* WHAT YOU ARE ASKED TO DO *
Format the lines starting at the one containing "Click the Estadio Venustiano Carranza label" and ending at the one containing "(x=1082, y=332)" as a JSON list of strings, one string per line, with blank lines omitted.

* EXERCISE MATERIALS *
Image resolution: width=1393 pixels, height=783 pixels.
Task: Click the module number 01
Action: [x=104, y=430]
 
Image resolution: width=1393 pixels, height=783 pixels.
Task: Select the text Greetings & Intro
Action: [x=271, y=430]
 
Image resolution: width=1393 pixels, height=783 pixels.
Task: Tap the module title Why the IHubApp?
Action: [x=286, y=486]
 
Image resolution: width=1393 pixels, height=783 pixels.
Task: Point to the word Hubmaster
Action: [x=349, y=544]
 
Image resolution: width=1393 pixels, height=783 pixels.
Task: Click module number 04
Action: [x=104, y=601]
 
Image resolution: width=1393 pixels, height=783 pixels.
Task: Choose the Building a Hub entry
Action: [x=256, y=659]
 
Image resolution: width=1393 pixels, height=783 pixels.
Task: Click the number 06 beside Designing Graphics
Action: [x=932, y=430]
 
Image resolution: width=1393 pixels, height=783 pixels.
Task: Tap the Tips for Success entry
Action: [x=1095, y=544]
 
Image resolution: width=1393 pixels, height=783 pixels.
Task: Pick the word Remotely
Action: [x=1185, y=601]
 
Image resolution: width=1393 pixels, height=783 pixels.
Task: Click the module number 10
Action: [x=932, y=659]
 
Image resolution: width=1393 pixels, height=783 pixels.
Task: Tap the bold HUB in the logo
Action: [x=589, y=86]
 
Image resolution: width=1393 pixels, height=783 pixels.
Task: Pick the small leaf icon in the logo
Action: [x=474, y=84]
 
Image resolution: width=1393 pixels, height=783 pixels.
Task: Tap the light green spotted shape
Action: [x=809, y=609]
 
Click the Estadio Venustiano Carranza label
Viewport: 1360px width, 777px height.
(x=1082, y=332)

--

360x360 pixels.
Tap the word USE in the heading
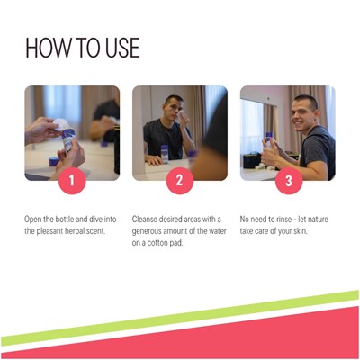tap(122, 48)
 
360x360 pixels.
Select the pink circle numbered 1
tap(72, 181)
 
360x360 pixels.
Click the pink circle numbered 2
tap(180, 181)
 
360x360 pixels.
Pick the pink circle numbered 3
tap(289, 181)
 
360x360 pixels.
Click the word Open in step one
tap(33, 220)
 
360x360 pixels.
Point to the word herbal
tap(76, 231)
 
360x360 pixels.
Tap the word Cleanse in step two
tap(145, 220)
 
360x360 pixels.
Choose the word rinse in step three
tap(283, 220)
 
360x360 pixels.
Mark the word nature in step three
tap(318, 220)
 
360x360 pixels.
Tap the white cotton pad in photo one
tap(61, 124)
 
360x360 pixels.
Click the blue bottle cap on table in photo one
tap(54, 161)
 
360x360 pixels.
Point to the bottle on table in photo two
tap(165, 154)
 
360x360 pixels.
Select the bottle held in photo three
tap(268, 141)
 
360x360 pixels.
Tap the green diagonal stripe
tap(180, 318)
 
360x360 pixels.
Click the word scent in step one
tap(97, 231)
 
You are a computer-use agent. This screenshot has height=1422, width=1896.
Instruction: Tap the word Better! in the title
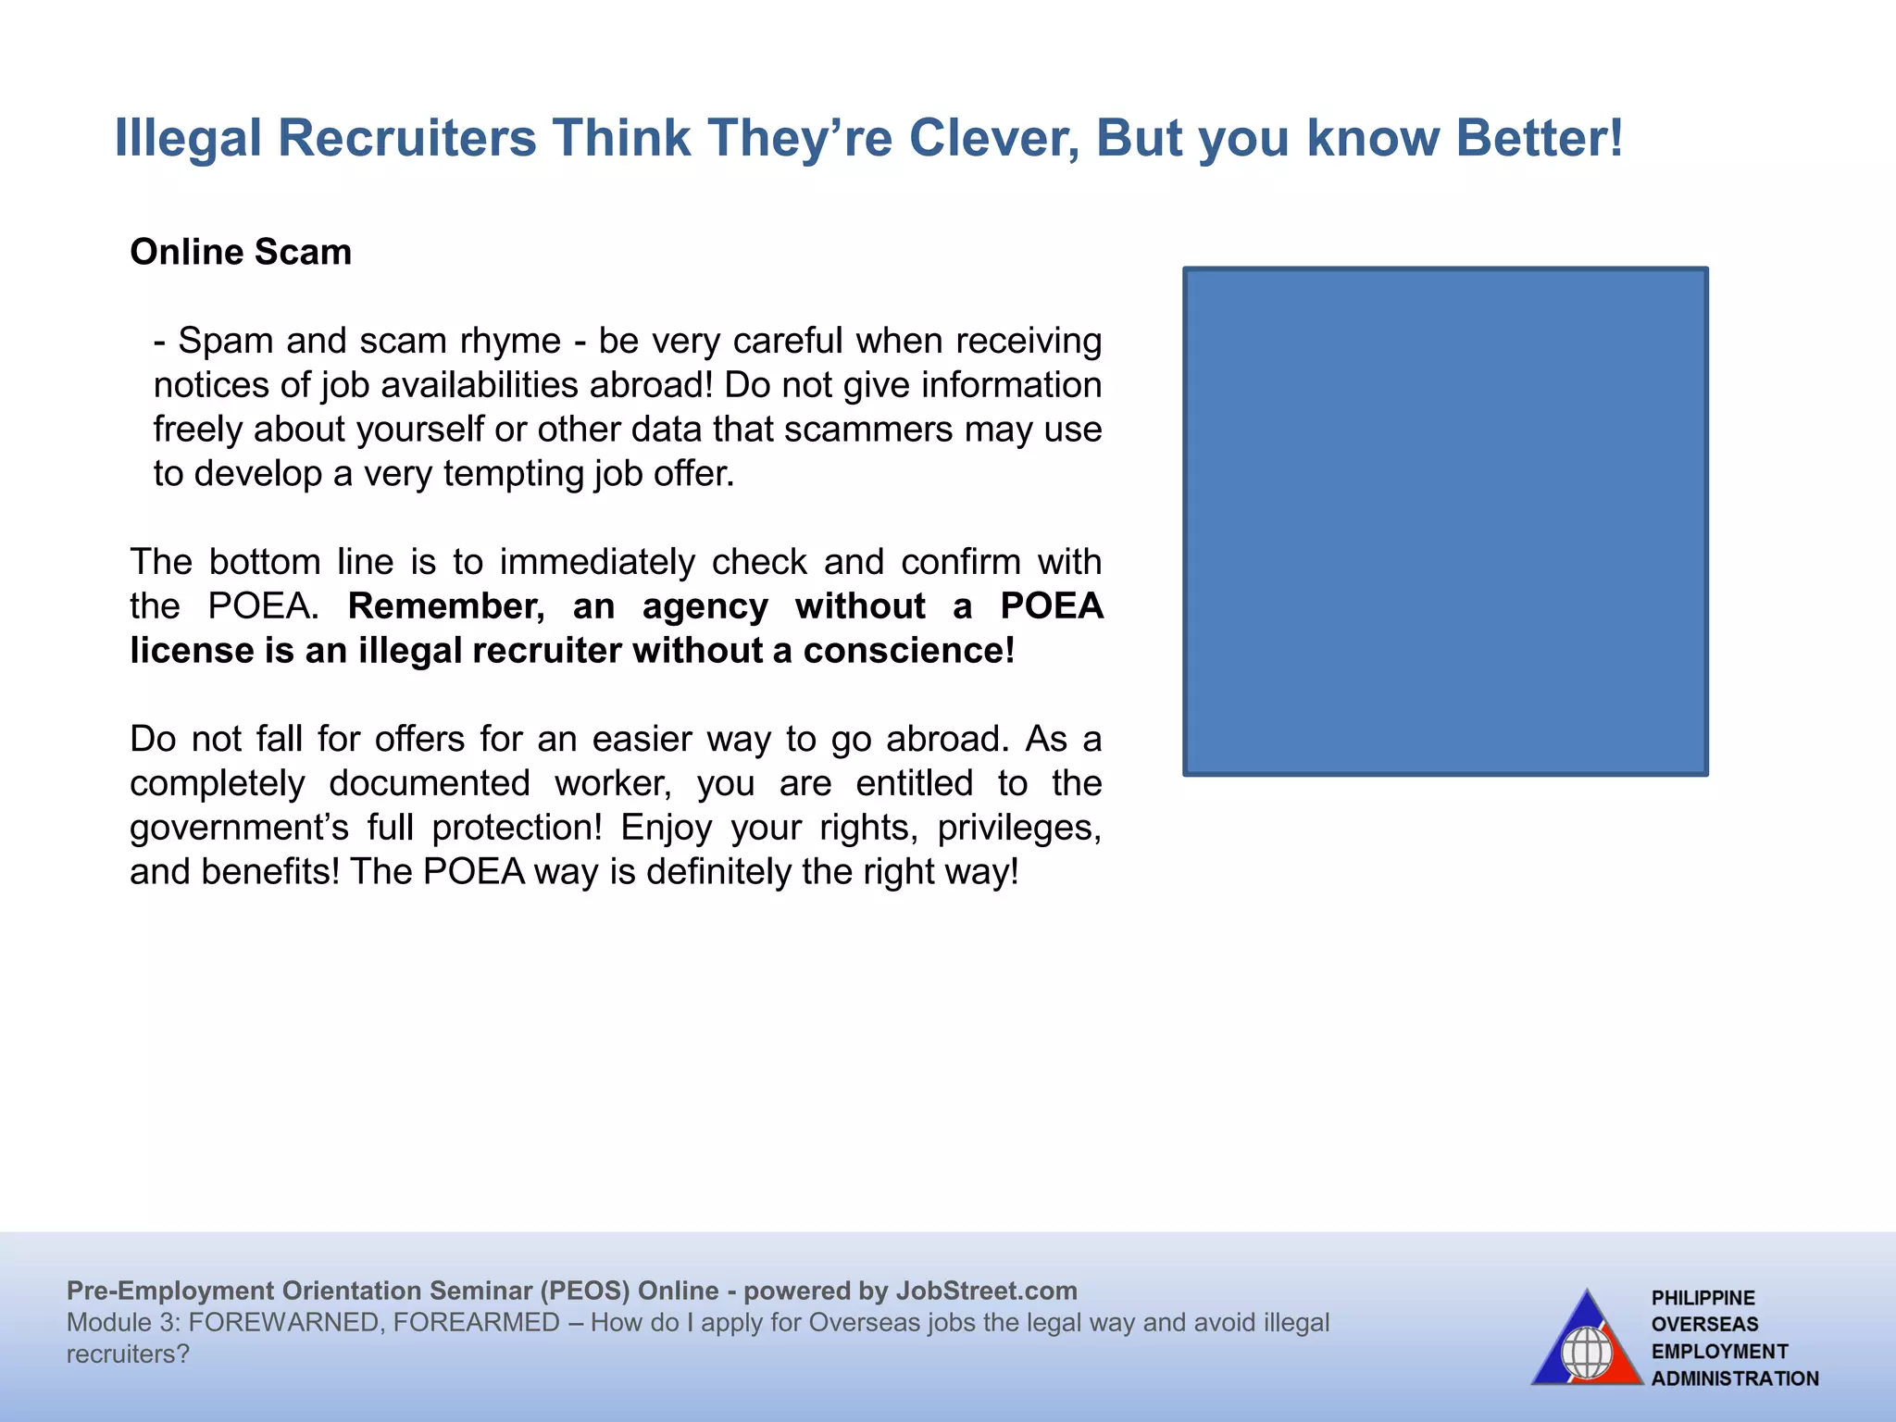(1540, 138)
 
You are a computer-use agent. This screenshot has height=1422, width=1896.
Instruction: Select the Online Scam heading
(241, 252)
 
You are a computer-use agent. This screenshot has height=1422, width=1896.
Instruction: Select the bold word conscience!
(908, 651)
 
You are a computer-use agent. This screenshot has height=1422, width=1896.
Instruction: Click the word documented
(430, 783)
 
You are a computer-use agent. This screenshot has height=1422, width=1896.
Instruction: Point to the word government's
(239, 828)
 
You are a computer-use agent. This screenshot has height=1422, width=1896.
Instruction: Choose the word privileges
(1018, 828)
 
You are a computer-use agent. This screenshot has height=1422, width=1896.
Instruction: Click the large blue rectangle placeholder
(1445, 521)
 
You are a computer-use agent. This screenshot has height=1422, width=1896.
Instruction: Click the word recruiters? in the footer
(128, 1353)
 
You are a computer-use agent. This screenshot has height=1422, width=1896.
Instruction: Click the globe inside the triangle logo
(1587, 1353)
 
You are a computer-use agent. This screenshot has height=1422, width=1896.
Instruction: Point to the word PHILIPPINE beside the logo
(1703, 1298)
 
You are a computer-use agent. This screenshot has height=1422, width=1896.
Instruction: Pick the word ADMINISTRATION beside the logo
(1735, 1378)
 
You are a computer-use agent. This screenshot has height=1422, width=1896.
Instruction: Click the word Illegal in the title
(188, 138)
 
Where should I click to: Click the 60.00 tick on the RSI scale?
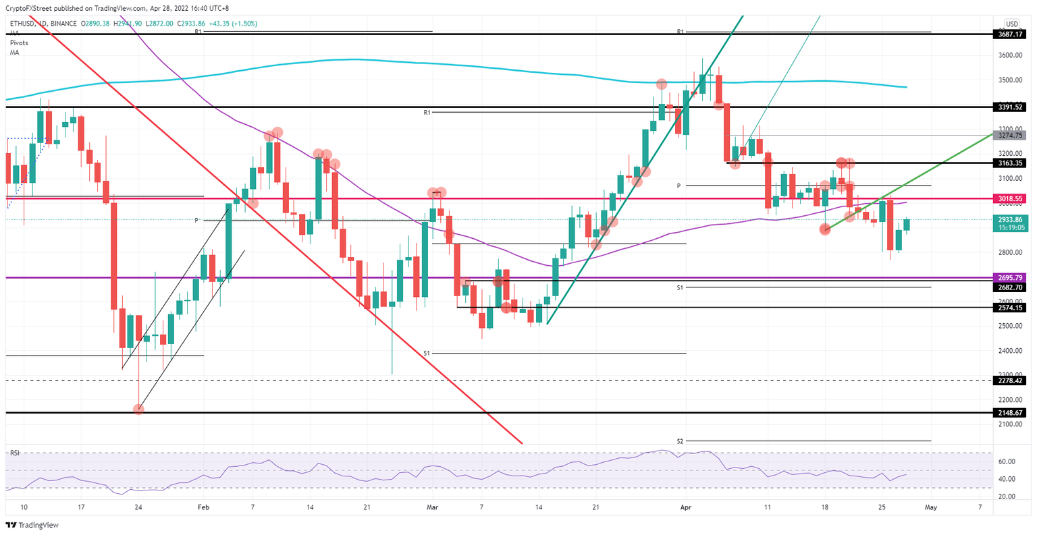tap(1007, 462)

* OUTPUT BELOW *
[
  "Click the Estadio Venustiano Carranza label",
  "Viewport: 1360px width, 777px height.",
  "(x=1082, y=332)"
]